The first part of the nearly four-hour Woody Allen: A Documentary, the latest of the American Masters specials on PBS, premiered Sunday evening. Part two airs tonight. The chief virtues of the documentary, in my view, are 1) new, extensive interviews with Allen himself, and 2) archival footage from throughout Allen’s career, including his early days as a comic doing everything he can to make it big—including, at his managers’ insistence, basically every television appearance that came his way.
That latter category includes the documentary’s most surprising scene: Woody Allen, in 1966, on television, boxing a live kangaroo. The unlikely altercation was staged for an episode of the short-lived TV series Hippodrome, a one-season variety show that actually came out (in truncated form, apparently) on DVD in 2008. In September of that year, someone uploaded a full clip of the interspecies bout to YouTube.

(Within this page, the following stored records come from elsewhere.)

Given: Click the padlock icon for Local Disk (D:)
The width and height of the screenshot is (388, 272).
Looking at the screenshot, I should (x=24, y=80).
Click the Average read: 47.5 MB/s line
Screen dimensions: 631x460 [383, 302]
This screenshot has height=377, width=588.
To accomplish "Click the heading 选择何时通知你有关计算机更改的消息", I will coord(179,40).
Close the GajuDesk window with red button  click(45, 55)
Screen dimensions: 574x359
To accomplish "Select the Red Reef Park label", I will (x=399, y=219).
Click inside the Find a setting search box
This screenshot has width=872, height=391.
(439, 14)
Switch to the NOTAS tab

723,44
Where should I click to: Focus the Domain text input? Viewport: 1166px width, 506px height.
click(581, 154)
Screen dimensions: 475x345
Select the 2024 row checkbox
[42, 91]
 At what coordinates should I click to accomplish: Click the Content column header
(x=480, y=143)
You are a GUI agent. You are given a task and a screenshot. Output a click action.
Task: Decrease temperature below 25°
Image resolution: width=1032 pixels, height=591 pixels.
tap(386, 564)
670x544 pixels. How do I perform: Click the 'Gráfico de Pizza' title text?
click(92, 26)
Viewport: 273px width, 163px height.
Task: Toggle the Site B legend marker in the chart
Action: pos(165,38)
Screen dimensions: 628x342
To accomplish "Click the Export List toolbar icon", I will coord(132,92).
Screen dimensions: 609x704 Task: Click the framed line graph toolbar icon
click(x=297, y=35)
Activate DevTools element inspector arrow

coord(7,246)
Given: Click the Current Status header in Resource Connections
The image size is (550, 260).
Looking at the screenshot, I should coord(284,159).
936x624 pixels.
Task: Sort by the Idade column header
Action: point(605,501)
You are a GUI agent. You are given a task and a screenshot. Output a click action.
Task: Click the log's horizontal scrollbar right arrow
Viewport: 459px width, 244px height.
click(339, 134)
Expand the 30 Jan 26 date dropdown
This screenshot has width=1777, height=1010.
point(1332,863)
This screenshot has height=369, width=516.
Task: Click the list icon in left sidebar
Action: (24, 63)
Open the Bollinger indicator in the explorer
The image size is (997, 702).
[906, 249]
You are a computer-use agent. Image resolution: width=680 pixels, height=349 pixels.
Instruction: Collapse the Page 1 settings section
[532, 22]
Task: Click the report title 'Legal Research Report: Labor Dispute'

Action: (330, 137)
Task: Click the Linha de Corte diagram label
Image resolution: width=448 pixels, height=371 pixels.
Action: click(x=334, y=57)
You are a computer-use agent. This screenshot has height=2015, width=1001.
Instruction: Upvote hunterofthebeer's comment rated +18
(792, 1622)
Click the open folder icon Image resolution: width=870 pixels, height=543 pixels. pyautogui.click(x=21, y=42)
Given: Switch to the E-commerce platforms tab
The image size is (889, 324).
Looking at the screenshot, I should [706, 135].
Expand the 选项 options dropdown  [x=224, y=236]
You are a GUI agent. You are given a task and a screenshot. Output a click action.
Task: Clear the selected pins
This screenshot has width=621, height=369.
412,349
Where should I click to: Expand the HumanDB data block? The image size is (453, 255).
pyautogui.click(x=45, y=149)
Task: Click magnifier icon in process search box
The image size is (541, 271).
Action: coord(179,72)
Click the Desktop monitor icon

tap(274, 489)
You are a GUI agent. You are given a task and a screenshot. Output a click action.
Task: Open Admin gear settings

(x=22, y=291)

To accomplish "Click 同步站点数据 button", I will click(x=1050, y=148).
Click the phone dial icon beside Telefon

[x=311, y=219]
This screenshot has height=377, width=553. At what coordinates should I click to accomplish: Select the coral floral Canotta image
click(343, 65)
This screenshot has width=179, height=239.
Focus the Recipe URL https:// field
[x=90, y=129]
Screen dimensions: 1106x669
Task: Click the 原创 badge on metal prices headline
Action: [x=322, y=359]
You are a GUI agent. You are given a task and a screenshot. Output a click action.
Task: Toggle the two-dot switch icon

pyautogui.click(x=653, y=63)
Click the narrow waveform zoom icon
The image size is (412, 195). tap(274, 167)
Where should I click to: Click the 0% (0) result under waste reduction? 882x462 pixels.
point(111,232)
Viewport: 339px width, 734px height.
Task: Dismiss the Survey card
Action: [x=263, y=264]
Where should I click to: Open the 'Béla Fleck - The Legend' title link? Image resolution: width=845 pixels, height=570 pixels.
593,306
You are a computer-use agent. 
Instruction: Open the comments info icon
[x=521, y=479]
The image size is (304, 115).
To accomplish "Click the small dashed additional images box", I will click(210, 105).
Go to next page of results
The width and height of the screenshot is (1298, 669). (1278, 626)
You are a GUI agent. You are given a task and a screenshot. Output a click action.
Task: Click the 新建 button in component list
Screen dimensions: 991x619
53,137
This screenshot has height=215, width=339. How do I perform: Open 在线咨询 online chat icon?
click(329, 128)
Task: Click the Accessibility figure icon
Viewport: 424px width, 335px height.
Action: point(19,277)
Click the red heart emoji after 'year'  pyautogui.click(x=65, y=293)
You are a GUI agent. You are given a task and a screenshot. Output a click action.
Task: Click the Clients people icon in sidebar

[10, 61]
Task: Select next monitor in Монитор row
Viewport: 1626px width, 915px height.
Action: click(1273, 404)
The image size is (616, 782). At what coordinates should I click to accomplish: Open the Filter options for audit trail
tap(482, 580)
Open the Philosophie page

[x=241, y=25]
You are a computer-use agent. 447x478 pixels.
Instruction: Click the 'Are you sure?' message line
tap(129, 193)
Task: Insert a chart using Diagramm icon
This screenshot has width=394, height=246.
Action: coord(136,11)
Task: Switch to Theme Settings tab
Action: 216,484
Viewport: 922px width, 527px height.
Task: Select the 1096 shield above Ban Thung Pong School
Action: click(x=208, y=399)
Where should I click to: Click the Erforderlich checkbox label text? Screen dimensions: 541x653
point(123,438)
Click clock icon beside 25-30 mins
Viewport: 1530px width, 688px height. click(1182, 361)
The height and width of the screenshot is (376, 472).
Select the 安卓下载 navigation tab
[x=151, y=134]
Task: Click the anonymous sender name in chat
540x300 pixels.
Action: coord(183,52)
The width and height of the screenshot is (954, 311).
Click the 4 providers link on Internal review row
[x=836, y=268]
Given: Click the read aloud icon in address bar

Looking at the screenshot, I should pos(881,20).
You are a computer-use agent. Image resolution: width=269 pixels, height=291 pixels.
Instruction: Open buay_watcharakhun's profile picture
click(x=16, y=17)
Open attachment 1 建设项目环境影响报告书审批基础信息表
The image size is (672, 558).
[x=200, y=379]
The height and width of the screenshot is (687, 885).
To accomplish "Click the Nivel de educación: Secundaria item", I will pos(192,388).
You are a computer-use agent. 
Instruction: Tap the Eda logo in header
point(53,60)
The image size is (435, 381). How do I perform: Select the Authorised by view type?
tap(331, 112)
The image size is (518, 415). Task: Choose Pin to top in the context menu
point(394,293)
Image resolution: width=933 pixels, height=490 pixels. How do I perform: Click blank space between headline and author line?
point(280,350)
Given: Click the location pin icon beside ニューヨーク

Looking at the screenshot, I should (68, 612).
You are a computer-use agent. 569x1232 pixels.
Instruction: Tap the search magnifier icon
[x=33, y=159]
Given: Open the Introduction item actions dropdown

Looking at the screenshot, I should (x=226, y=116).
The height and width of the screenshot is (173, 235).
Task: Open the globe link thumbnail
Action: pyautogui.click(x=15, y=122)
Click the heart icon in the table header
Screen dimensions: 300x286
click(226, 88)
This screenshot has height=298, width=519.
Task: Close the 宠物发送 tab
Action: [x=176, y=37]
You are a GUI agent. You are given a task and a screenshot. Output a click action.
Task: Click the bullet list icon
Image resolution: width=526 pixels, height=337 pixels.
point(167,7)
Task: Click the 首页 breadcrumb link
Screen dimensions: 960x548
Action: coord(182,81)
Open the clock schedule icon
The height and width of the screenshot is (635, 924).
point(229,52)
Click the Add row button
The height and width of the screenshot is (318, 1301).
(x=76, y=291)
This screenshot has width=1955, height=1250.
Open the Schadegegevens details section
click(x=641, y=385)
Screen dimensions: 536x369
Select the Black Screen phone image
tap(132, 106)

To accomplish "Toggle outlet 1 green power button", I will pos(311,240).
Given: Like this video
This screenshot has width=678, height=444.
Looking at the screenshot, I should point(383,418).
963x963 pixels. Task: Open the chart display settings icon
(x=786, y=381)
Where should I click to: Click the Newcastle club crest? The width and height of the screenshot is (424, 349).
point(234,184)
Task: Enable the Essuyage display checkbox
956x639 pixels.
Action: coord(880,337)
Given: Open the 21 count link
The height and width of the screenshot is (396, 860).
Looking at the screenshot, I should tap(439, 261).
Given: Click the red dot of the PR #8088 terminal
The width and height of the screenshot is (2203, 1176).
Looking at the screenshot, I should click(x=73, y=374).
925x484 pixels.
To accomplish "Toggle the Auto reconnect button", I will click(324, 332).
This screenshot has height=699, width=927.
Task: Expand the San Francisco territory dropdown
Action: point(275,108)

Allen is a great physical comedian, and he earns a few laughs from the delighted audience by striking his own jittery versions of classic pugilistic poses. But watching the entire awkward routine feels more uncomfortable than side-splitting—mostly because the kangaroo looks decidedly unhappy to be there. Though Allen and the animal seem content to dance around each other, the kangaroo wrangler keeps pushing the two together, until we get, here and there, something approaching real fisticuffs.
There is one consolation to sitting through the whole demeaning business, though: If you watch to the end, you get to see the wrangler receive his well-deserved and rather painful-looking comeuppance.